Lim Julie C, Perwick Rebecca D, Li Bo, Donaldson Paul J
Department of Physiology, School of Medical Sciences, New Zealand National Eye Centre, University of Auckland, New Zealand.
Department of Physiology, School of Medical Sciences, New Zealand National Eye Centre, University of Auckland, New Zealand.
Exp Eye Res. 2017 Aug;161:193-204. doi: 10.1016/j.exer.2017.06.012. Epub 2017 Jun 15.
The energy required to drive lens transparency is derived from the metabolism of glucose. In the lens, the uptake of glucose is likely to involve either facilitative glucose uptake mediated by members of the GLUT family or Na dependent glucose uptake via members of the SGLT family, or both. While GLUT1 and GLUT3 have previously been identified in the rat lens, the expression of SGLTs is unknown. Since antibodies directed against the N and C-terminal epitopes of the GLUT and SGLT family are now commercially available, the purpose of this study is to extend our screening of glucose transporters in the rat lens to include the SGLTs and compare the expression profiles of GLUTs and SGLTs in the different regions of the rat, bovine and human lens. Using a combination of reverse transcriptase PCR, western blotting and immunohistochemistry, we have shown that GLUT1 appears to be the predominant glucose transporter in the rat lens since it was expressed in all regions of the lens. In contrast GLUT3, SGLT1 and SGLT2 had more restricted expression patterns and were only found localised to the inner cortex and core regions of the rat lens. GLUT1 was the only transporter found in the epithelium and appears to exist as a full length form in this region, while in differentiating fiber cells; GLUT1 appears to undergo a modification to its N-terminus. Translating our work to bovine and human lenses revealed that GLUT1 is the only glucose transporter expressed in bovine and human lenses. While GLUT1 in the bovine lens appears to be unmodified throughout the entire lens, GLUT1 in human lenses appears to be N-terminally modified in all regions, including the epithelium. Finally, it appears that GLUT1 expression is maintained in all regions of the human lens with increasing age indicating that there is no further regional or age-dependent processing of GLUT1 in the human lens. Taken together, these studies have identified GLUT1 to be the primary transporter that mediates glucose uptake in the rat, bovine and human lens.

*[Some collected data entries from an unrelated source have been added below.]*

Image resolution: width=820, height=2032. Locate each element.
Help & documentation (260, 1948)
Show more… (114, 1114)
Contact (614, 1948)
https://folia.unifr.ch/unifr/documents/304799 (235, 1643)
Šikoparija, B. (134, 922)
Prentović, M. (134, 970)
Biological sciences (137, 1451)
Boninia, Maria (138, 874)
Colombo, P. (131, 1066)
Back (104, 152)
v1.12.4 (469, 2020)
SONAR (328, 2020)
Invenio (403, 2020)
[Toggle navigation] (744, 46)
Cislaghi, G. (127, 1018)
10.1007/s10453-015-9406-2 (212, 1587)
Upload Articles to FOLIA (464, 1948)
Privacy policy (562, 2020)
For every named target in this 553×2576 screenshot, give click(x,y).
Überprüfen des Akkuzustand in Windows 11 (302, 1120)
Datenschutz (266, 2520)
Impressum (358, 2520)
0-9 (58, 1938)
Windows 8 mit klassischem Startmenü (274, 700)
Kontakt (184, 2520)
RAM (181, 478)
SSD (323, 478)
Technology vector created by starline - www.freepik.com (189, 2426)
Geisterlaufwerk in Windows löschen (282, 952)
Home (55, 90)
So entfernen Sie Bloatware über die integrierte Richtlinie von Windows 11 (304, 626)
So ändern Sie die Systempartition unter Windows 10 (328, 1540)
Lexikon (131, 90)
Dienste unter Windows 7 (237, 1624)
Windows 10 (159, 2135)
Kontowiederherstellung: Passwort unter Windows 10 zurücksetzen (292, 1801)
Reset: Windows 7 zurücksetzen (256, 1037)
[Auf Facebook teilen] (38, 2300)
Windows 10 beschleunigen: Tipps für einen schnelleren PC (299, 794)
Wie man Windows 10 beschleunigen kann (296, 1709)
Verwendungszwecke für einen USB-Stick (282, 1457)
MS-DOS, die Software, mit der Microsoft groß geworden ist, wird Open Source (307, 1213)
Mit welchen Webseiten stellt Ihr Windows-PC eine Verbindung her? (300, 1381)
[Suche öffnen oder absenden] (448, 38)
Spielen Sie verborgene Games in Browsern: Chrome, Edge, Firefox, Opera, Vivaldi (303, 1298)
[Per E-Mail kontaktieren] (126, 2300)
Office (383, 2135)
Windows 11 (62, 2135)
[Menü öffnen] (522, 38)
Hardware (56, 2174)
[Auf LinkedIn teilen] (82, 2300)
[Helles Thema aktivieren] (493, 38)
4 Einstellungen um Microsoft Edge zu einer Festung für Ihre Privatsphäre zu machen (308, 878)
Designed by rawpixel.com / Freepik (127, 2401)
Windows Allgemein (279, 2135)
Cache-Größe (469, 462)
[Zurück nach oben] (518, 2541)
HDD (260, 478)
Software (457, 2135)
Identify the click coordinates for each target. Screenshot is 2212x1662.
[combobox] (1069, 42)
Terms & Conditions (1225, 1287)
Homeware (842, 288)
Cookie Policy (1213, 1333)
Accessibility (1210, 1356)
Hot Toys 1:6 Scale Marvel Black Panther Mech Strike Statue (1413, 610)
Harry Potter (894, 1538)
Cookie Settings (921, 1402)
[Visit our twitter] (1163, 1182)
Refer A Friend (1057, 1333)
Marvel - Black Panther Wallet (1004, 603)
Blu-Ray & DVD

维持晶状体透明性所需的能量来自葡萄糖代谢。在晶状体中,葡萄糖的摄取可能涉及由GLUT家族成员介导的易化性葡萄糖摄取,或通过SGLT家族成员进行的钠依赖性葡萄糖摄取,或两者兼有。虽然此前已在大鼠晶状体中鉴定出GLUT1和GLUT3,但SGLT的表达情况尚不清楚。由于目前市面上可买到针对GLUT和SGLT家族N端和C端表位的抗体,本研究的目的是将我们对大鼠晶状体中葡萄糖转运体的筛选扩展至包括SGLT,并比较GLUT和SGLT在大鼠、牛和人晶状体不同区域的表达谱。通过逆转录酶PCR、蛋白质印迹和免疫组织化学相结合的方法,我们发现GLUT1似乎是大鼠晶状体中主要的葡萄糖转运体,因为它在晶状体的所有区域均有表达。相比之下,GLUT3、SGLT1和SGLT2的表达模式更为局限,仅在大鼠晶状体的内皮质和核心区域有表达。GLUT1是上皮细胞中唯一发现的转运体,且在该区域似乎以全长形式存在,而在分化的纤维细胞中,GLUT1的N端似乎会发生修饰。将我们的研究成果应用于牛和人晶状体后发现,GLUT1是牛和人晶状体中唯一表达的葡萄糖转运体。虽然牛晶状体中的GLUT1在整个晶状体中似乎未发生修饰,但人晶状体中的GLUT1在包括上皮细胞在内的所有区域似乎都有N端修饰。最后,随着年龄增长,人晶状体所有区域的GLUT1表达似乎都得以维持,这表明人晶状体中GLUT1不存在进一步的区域或年龄依赖性加工。综上所述,这些研究已确定GLUT1是介导大鼠、牛和人晶状体中葡萄糖摄取的主要转运体。